━━ Excerpted data ━━
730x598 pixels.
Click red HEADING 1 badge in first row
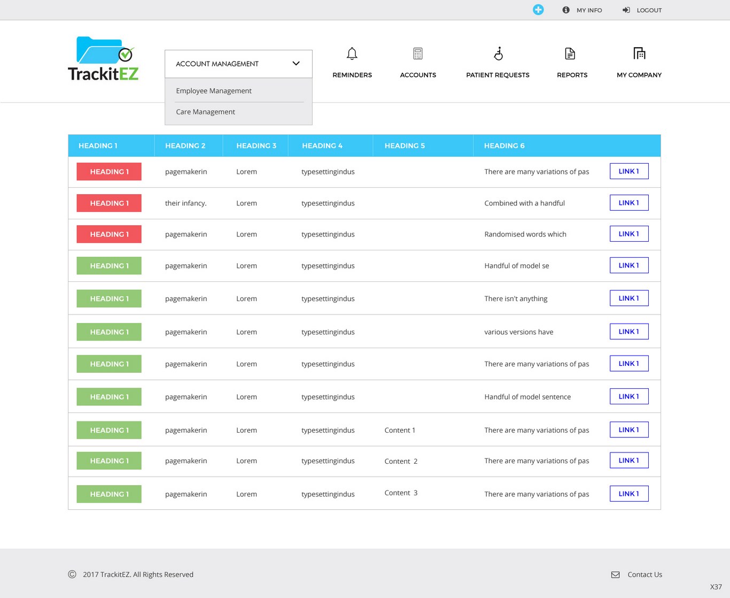click(109, 172)
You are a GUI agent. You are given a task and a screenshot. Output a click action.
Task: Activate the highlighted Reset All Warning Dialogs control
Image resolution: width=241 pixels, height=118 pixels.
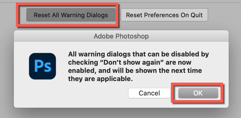coord(71,15)
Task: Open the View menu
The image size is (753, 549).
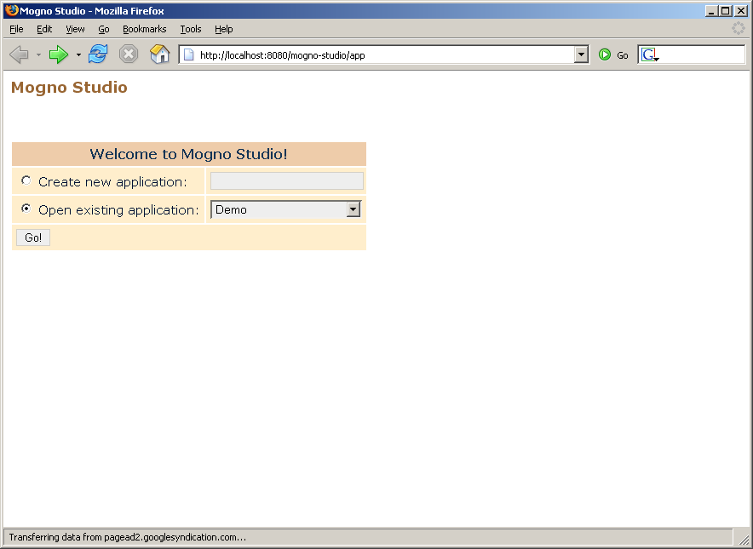Action: (75, 29)
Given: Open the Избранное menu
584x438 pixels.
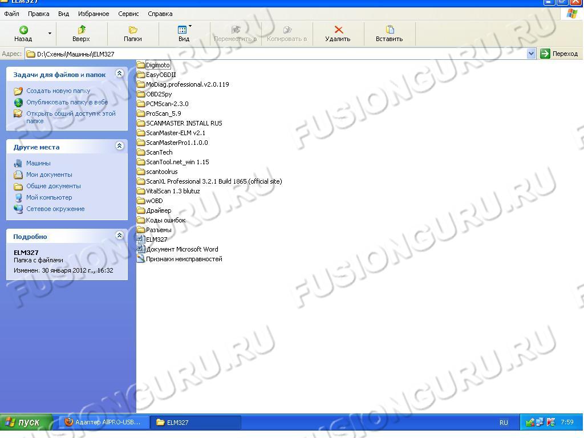Looking at the screenshot, I should pos(94,14).
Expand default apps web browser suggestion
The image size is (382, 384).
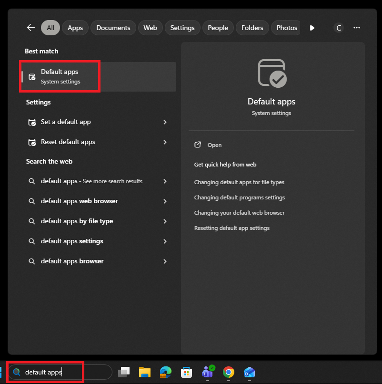coord(97,201)
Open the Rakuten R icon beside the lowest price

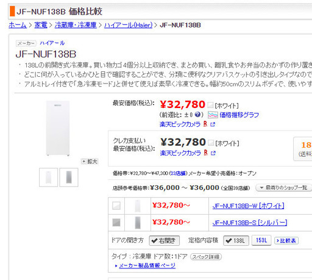point(205,124)
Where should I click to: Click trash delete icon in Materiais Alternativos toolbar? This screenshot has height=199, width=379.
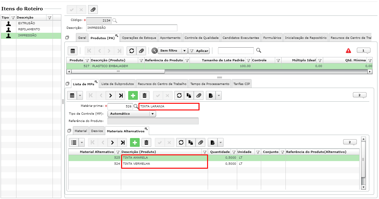[146, 142]
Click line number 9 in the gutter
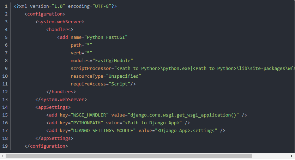Screen dimensions: 295x160 6,68
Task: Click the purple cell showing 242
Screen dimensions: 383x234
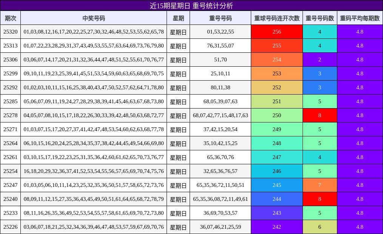Action: click(x=277, y=226)
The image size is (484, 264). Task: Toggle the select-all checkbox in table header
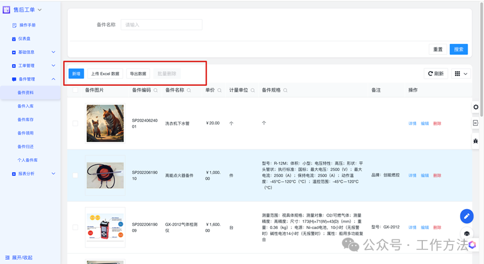click(x=75, y=91)
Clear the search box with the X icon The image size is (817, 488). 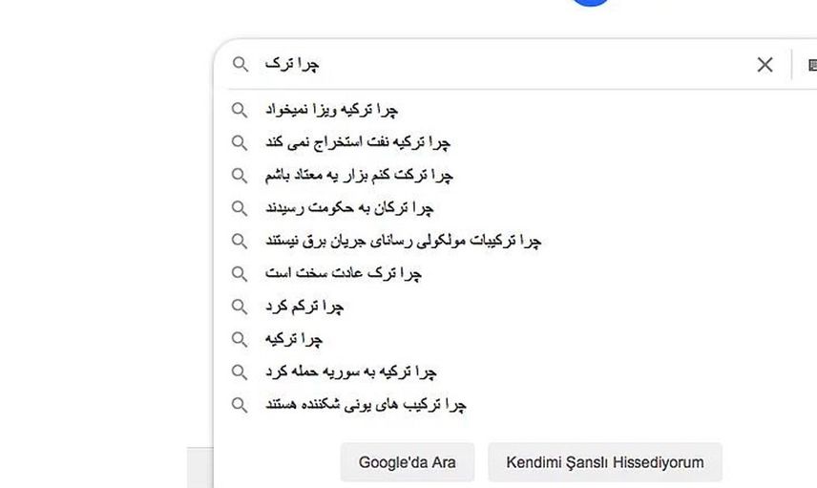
━━━
Problem details: Write out exactly, and nothing more than, the lines of the entries above from the line containing "The image size is (382, 384)." through the final line; omit any pictures.

Exercise response:
The image size is (382, 384).
coord(97,201)
Open the Rakuten R icon beside the lowest price

point(205,124)
Where should I click to: Click trash delete icon in Materiais Alternativos toolbar? This screenshot has height=199, width=379.
[146, 142]
Click line number 9 in the gutter
Screen dimensions: 295x160 6,68
Task: Click the purple cell showing 242
Screen dimensions: 383x234
Action: click(x=277, y=226)
The image size is (484, 264). Task: Toggle the select-all checkbox in table header
click(x=75, y=91)
Clear the search box with the X icon The image size is (817, 488). 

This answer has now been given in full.